◆ **SET PROBLEM**
Reproduce every line of the listing below verbatim, omitting the pictures from your reply.

[Listing from a screen grounding dataset]
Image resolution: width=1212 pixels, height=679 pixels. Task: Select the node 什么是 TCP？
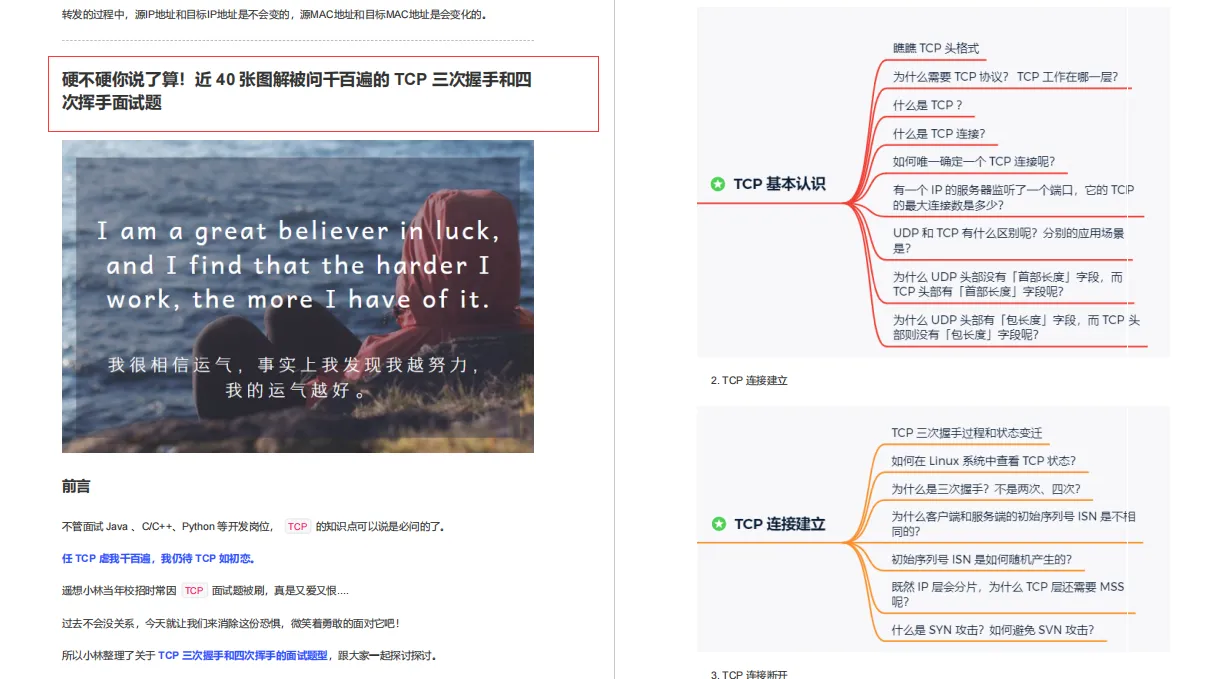tap(927, 105)
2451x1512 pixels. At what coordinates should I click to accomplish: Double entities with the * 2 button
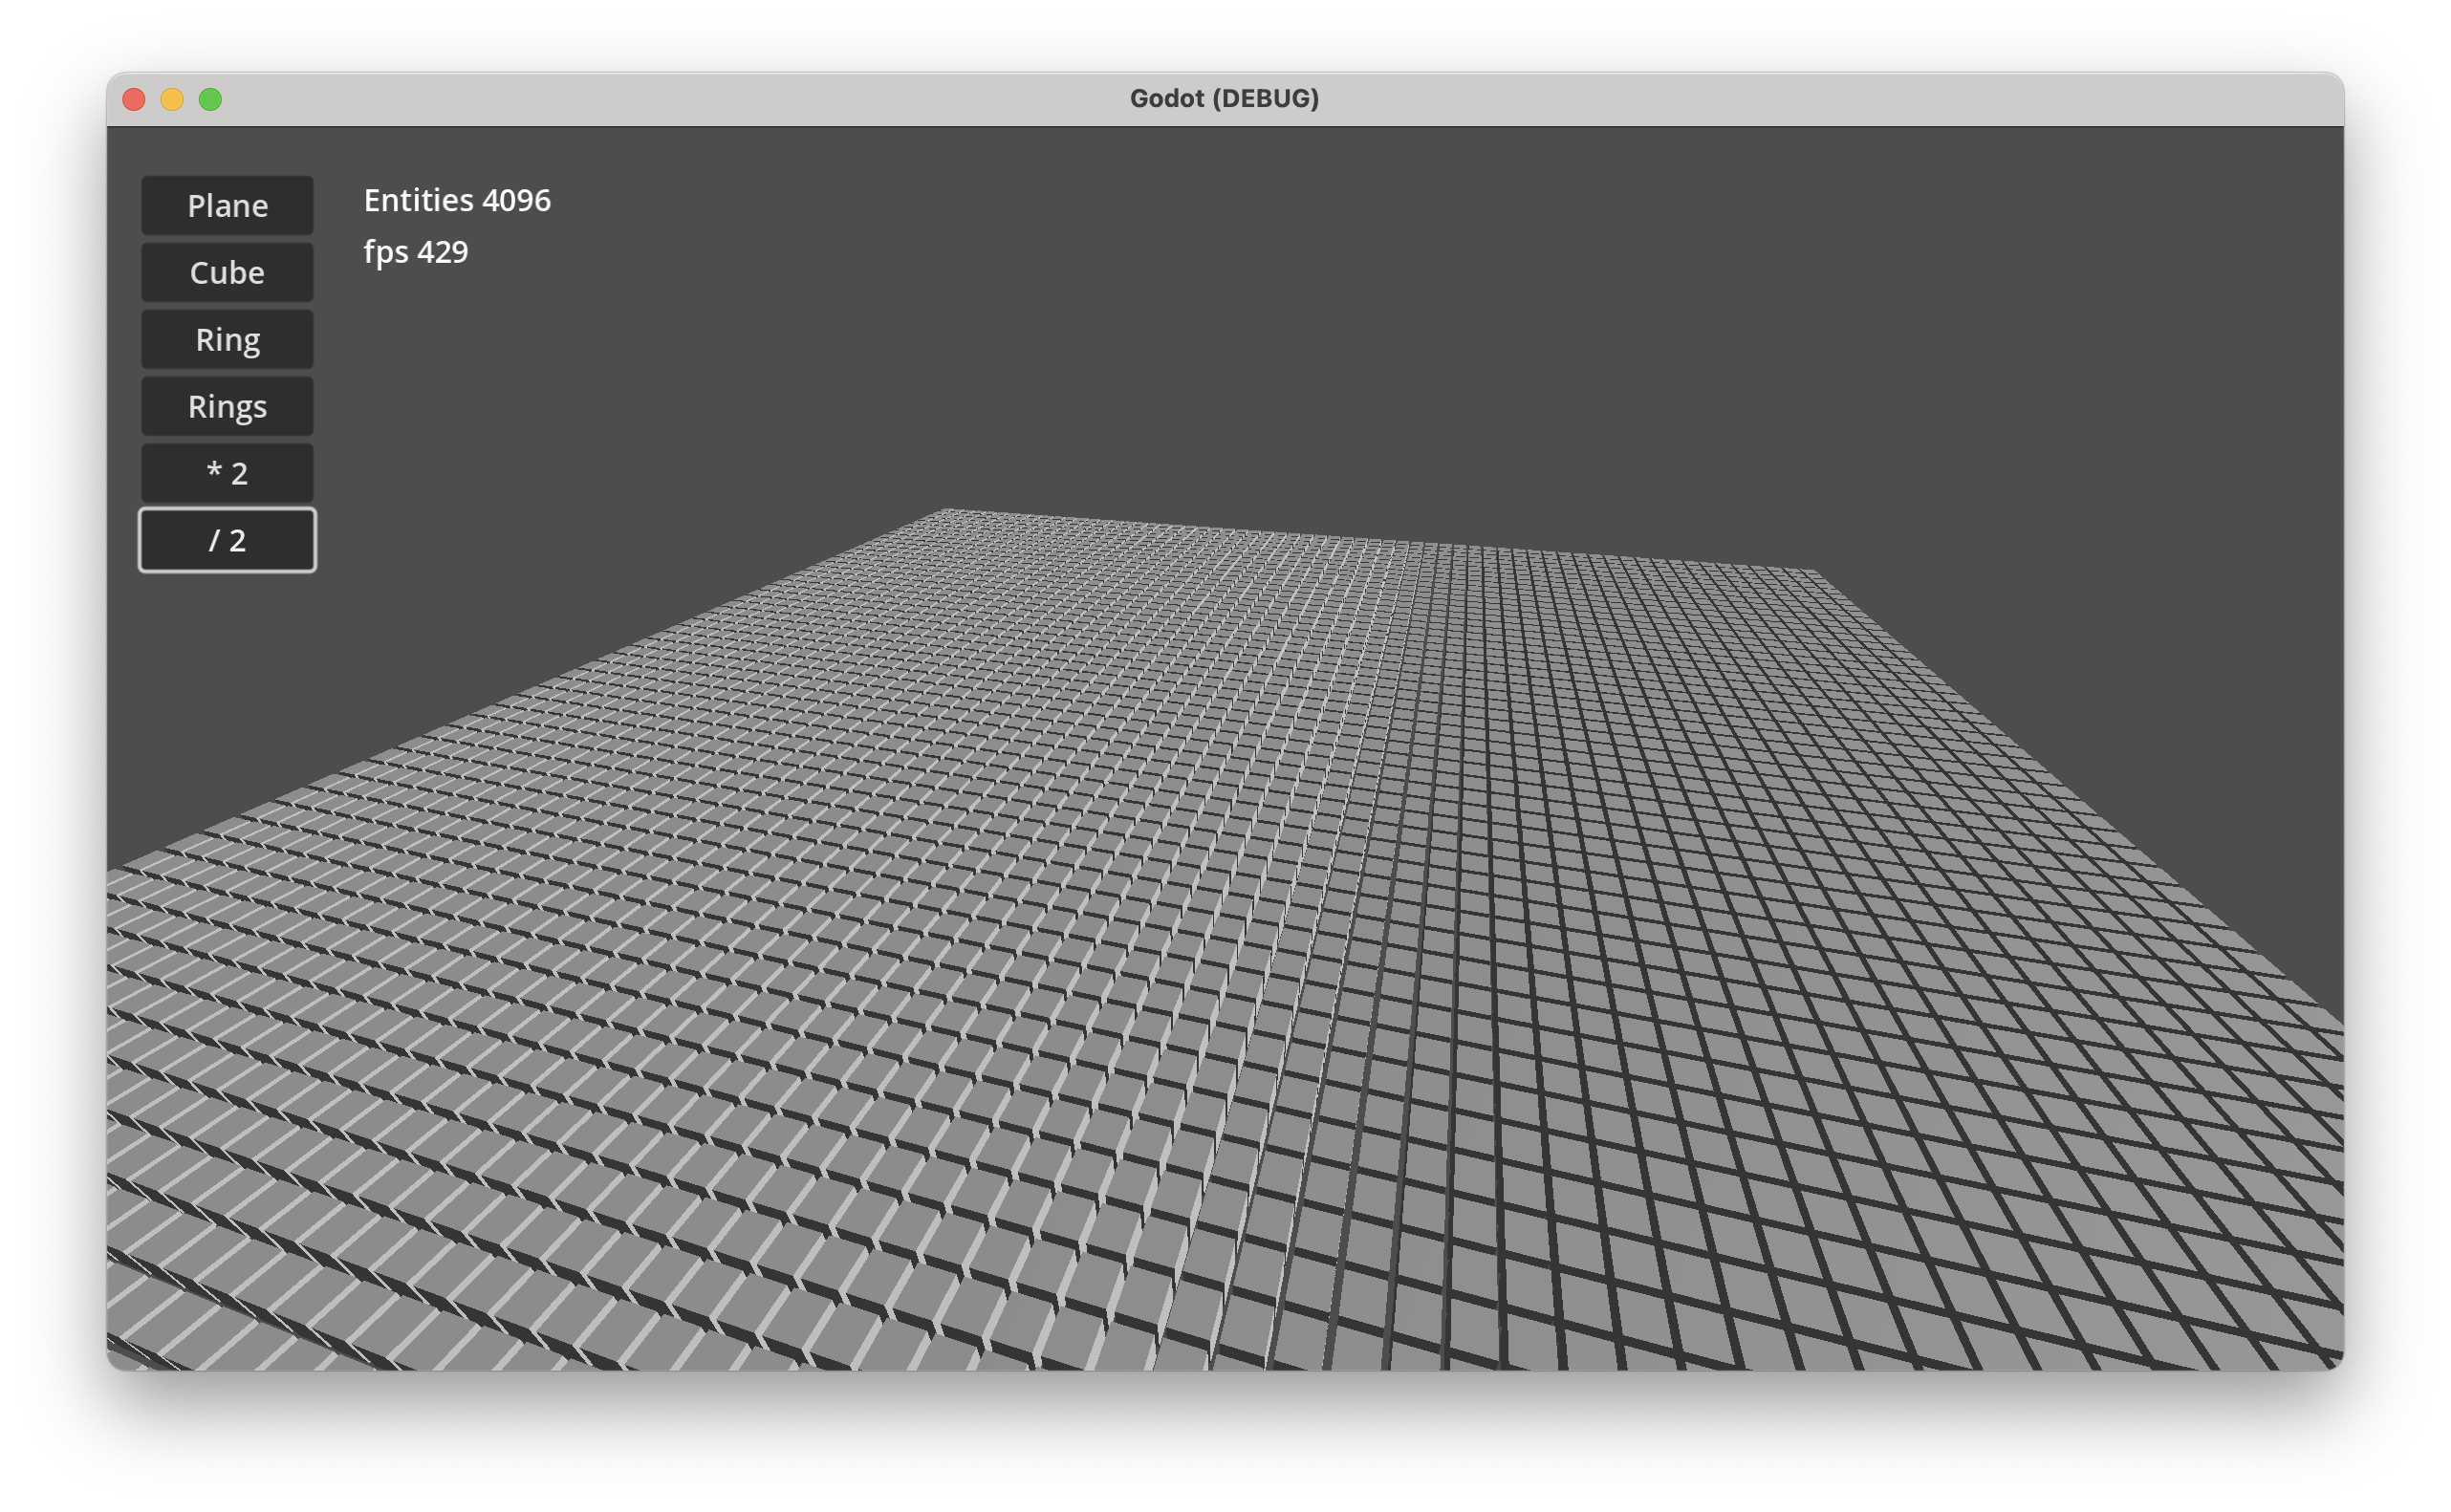[227, 473]
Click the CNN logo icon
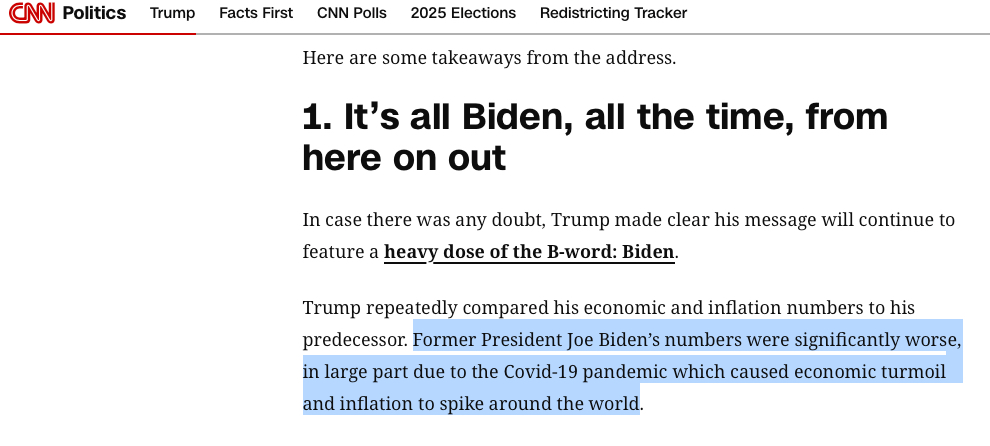 (x=30, y=14)

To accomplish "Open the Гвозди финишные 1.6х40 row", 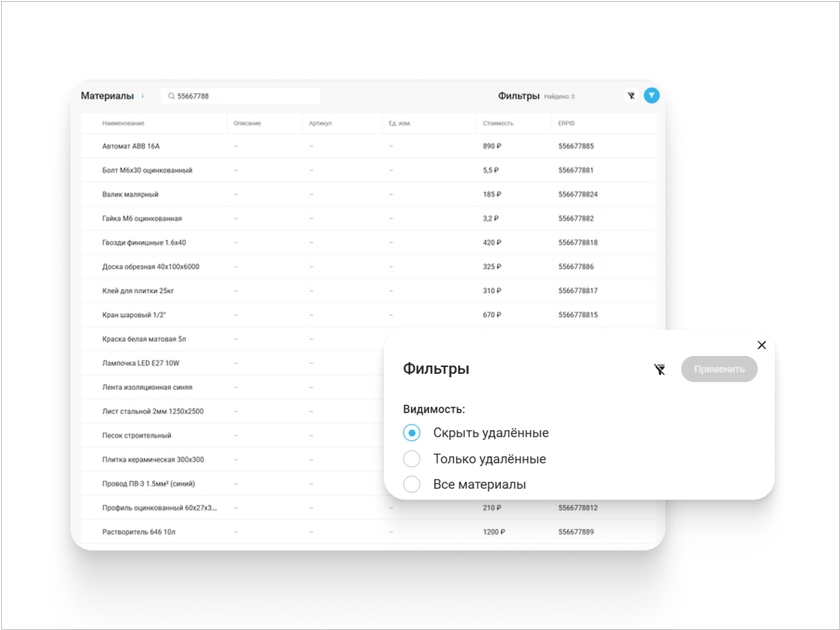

◆ **ANSWER FOR THE TASK**
Image resolution: width=1212 pixels, height=679 pixels. Task: Select the node 什么是 TCP？
tap(927, 105)
2451x1512 pixels. At what coordinates should I click to accomplish: Double entities with the * 2 button
[227, 473]
Click the CNN logo icon
 (x=30, y=14)

To accomplish "Open the Гвозди финишные 1.6х40 row", 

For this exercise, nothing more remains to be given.